The Buddha on the Realms of Rebirth and Beyond with Professor Peter Harvey
The person known as the Buddha is seen as having awakened to the true nature of reality: as an interlocking dance of physical and mental conditions encompassing a huge universe and many kinds of beings – beings driven by craving and ignorance through a series of rebirths, unpleasant or relatively pleasant, depending on the nature of their karmas, or intentional actions in this and past lives.
Buddhist practice aims at a range of goals: a more harmonious life of generosity, kindness, compassion and inner calm; a better rebirth; but ultimately Nirvana, the end of any rebirth. Heavenly rebirths and their deities are accepted, but Nirvana is beyond even these. The path to Nirvana involves the mindful cultivation of wholesome, skilful qualities including those of the Noble Eight-factored Path of Right understanding and direct insight, Right resolve, Right action, Right speech, Right livelihood, Right effort, Right mindfulness and Right concentration (the four jhānas or meditative absorptions, of deep calm and clarity, joy, happiness and equanimity).
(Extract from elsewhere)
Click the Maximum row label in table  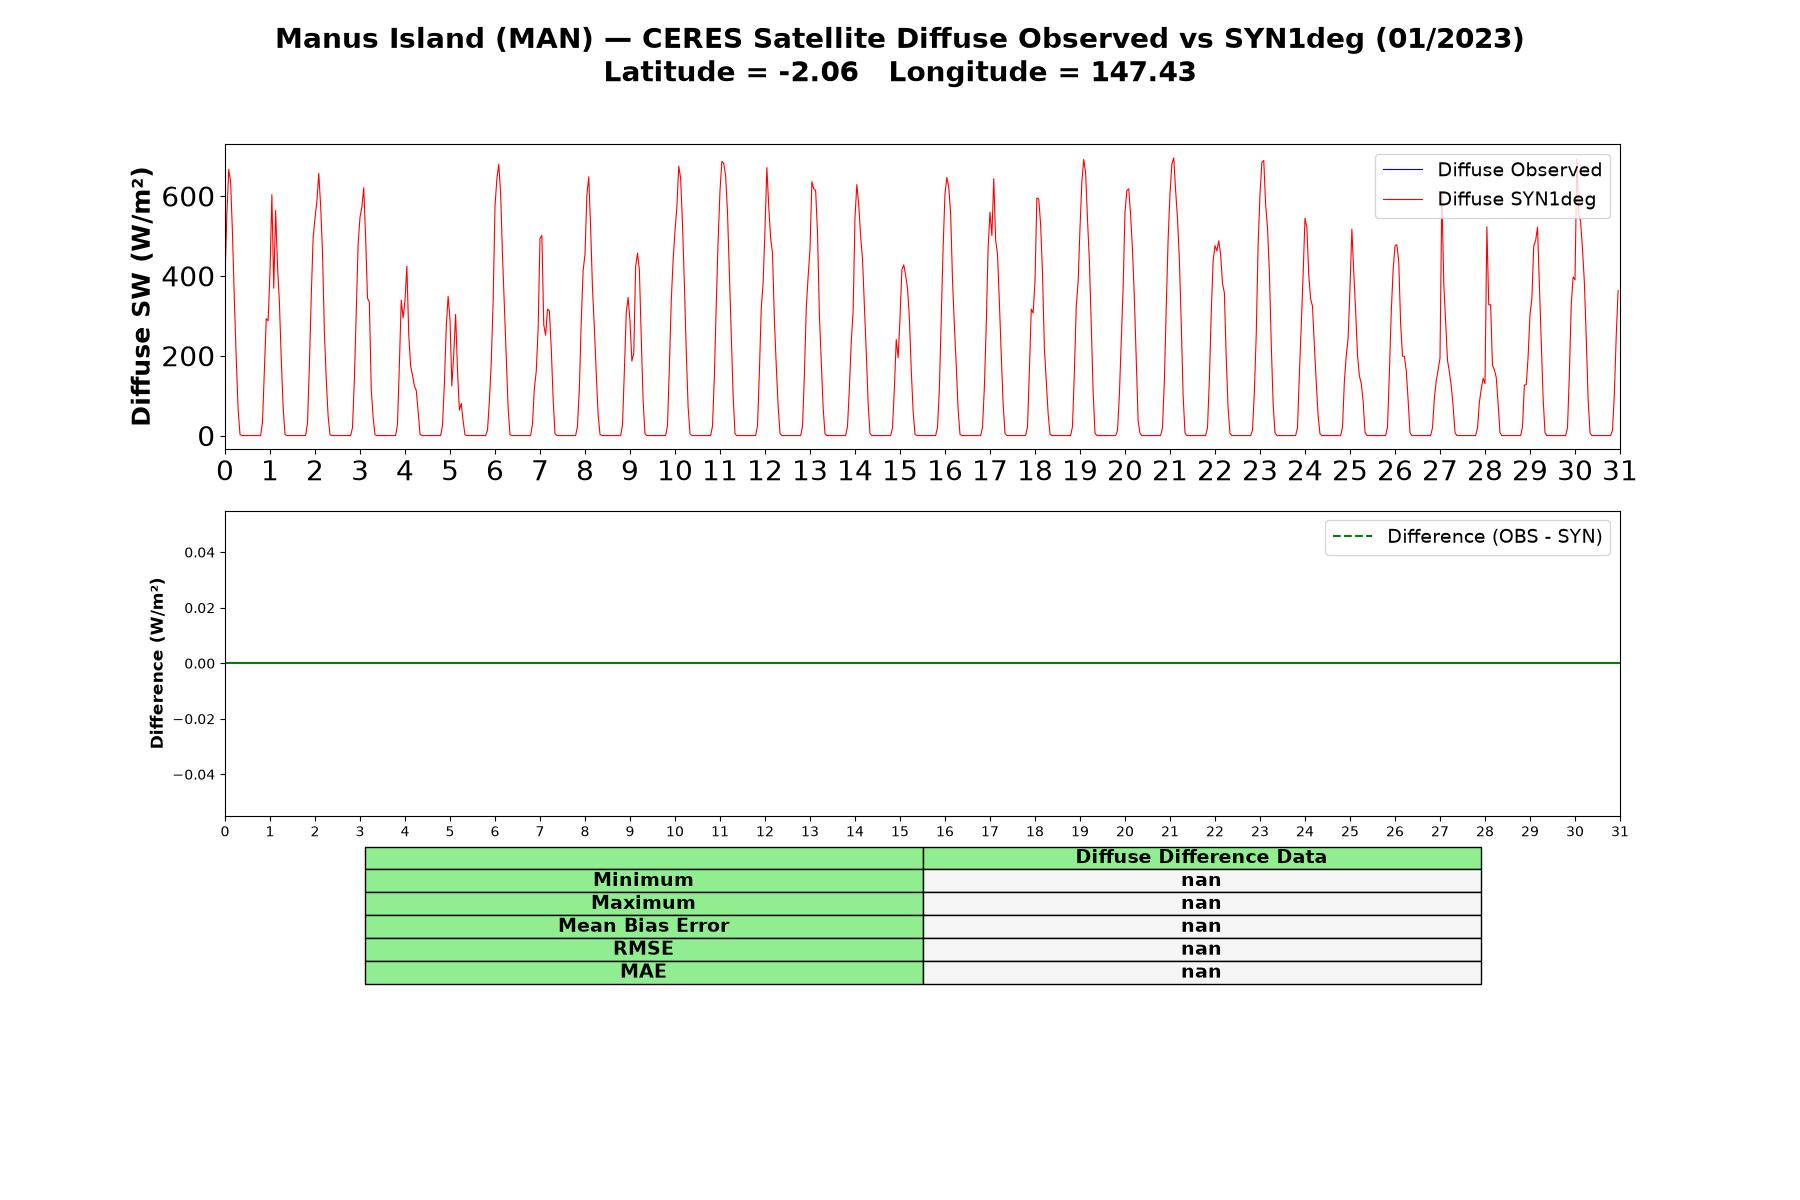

Speaker Professor Peter Harvey is Emeritus Professor of Buddhist Studies at the University of Sunderland with a special interest in early Buddhist thought and practices, and Buddhist ethics. In 1995 he founded the UK Association for Buddhist Studies with Ian Harris, has edited its journal Buddhist Studies Review, and from 2002 to 2011 ran an online MA Buddhist Studies program. His many publications include An Introduction to Buddhist Ethics: Foundations, Values and Practices (University of Cambridge Press, 2000). Peter is a teacher in the Samatha Trust tradition of Theravāda Buddhism, which focuses on a systematic form of mindfulness of breathing.